Two very different Agatha Christie mysteries have in common the guilty party’s choice of digitalis as the method of dispatch for the victims. (Was there any poison Agatha Christie did not reach for at one time or another?)
Appointment with Death (1938) begins with Hercule Poirot, on holiday in Jerusalem, overhearing the remark: ‘You see, don’t you, that she’s got to be killed?’ The she in question is a feared and loathed tyrannical matriarch whose passing nobody will mourn. The HarperCollins book jacket of the 1999 edition tells us that “Among the towering red cliffs of Petra, like some monstrous swollen Buddha, sat the corpse of Mrs Boynton. A tiny puncture mark on her wrist was the only sign of the fatal injection that had killed her.”
I saw the excellent television adaptation, screenplay by Guy Andrews, before reading the book. Although all sorts of changes were made – location, motivation and method – the images from the screen floated through my mind and added to the pleasure of reading.
Postern of Fate (1973) is the final hurrah for Tommy and Tuppence Beresford and the last novel Agatha Christie wrote. When she introduced Tommy Beresford and Prudence “Tuppence” Cowley in The Secret Adversary (1922), they were the impoverished cheerful “Young Adventurers” advertising for assignments. He was recently demobilised from the army. She had served with the Voluntary Aid Detachment.
In Postern of Fate, Tommy and Tuppence have retired to an old house in a village. The story begins as they are unpacking. Tuppence says, “… here we are, getting older, getting a bit – well, let’s face it – definitely rheumatic, especially when one is stretching; you know, stretching, putting in books or lifting things down from shelves or kneeling down …”

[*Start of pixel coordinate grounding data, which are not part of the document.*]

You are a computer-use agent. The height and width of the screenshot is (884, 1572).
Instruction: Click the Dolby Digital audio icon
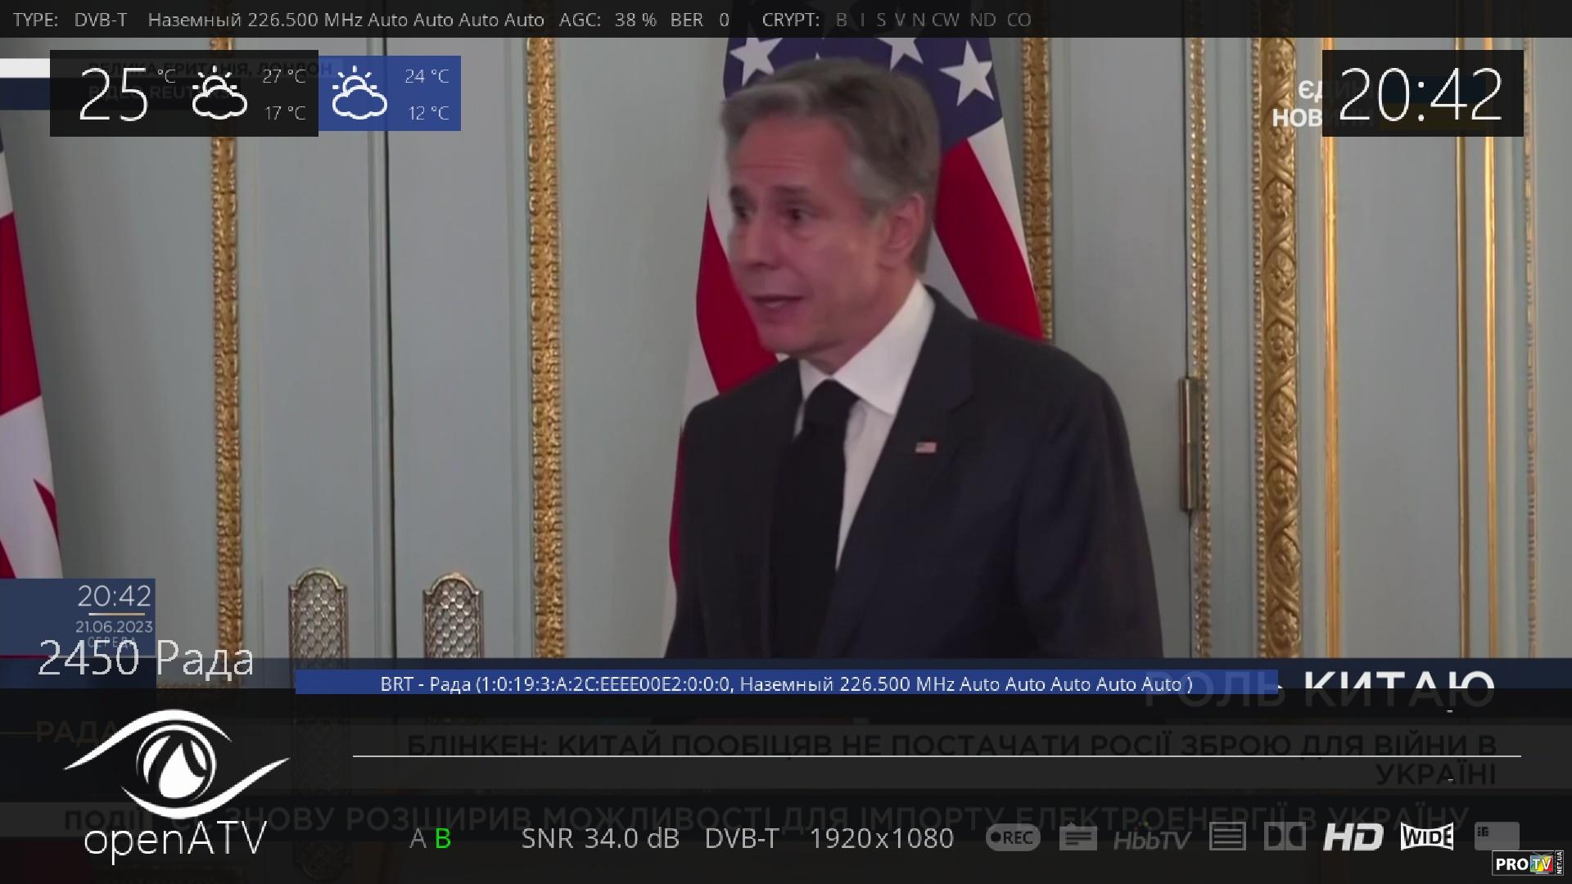1285,837
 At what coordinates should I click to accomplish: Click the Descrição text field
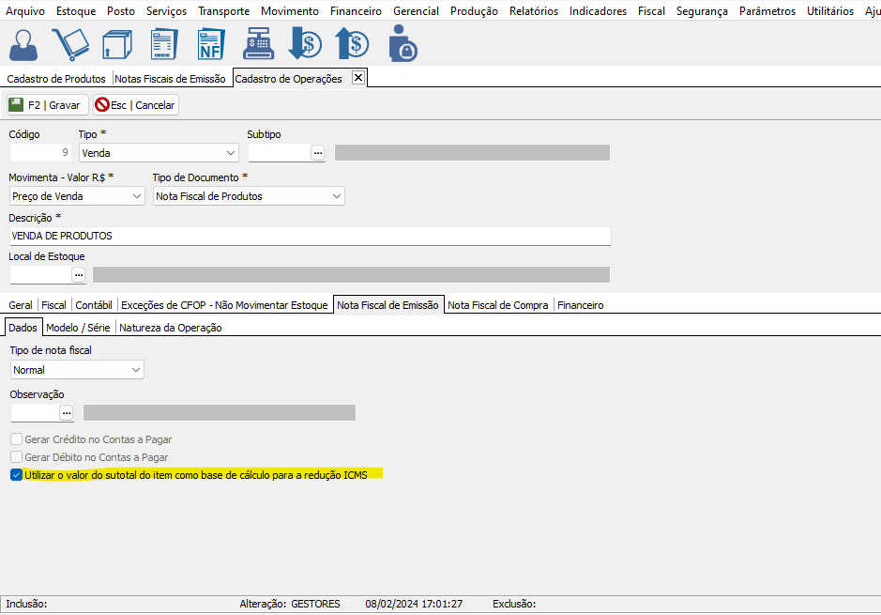(x=310, y=237)

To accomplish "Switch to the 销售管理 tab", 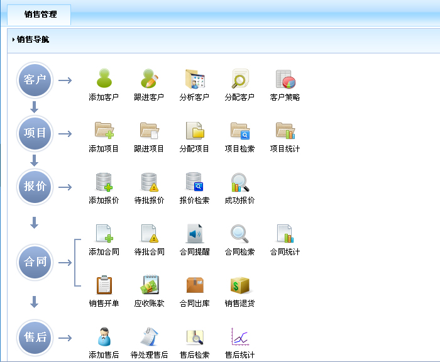I will click(40, 14).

They discover that a murder took place in this house a long time ago. Underlinings of letters in a book left behind by previous occupants spell out the message: Mary Jordan did not die naturally. Tommy and Tuppence cannot resist the mystery. They draw on their rusty skills and on old contacts to uncover the truth. The death was made to look natural because foxglove leaves had been brought into the kitchen along with the spinach. Only Mary Jordan imbibed the extra dose of digitalin.
Robert Barnard regarded Postern of Fate as best (and easily) forgotten. What redeems the book for me, in spite of its creakiness and repetition, is that Dame Agatha shows such tenderness towards her once young detectives. She is bidding them farewell, but not before setting them up in a house in an English village where they will live happily ever after. Until one of them gathers foxglove leaves and cooks them with the spinach.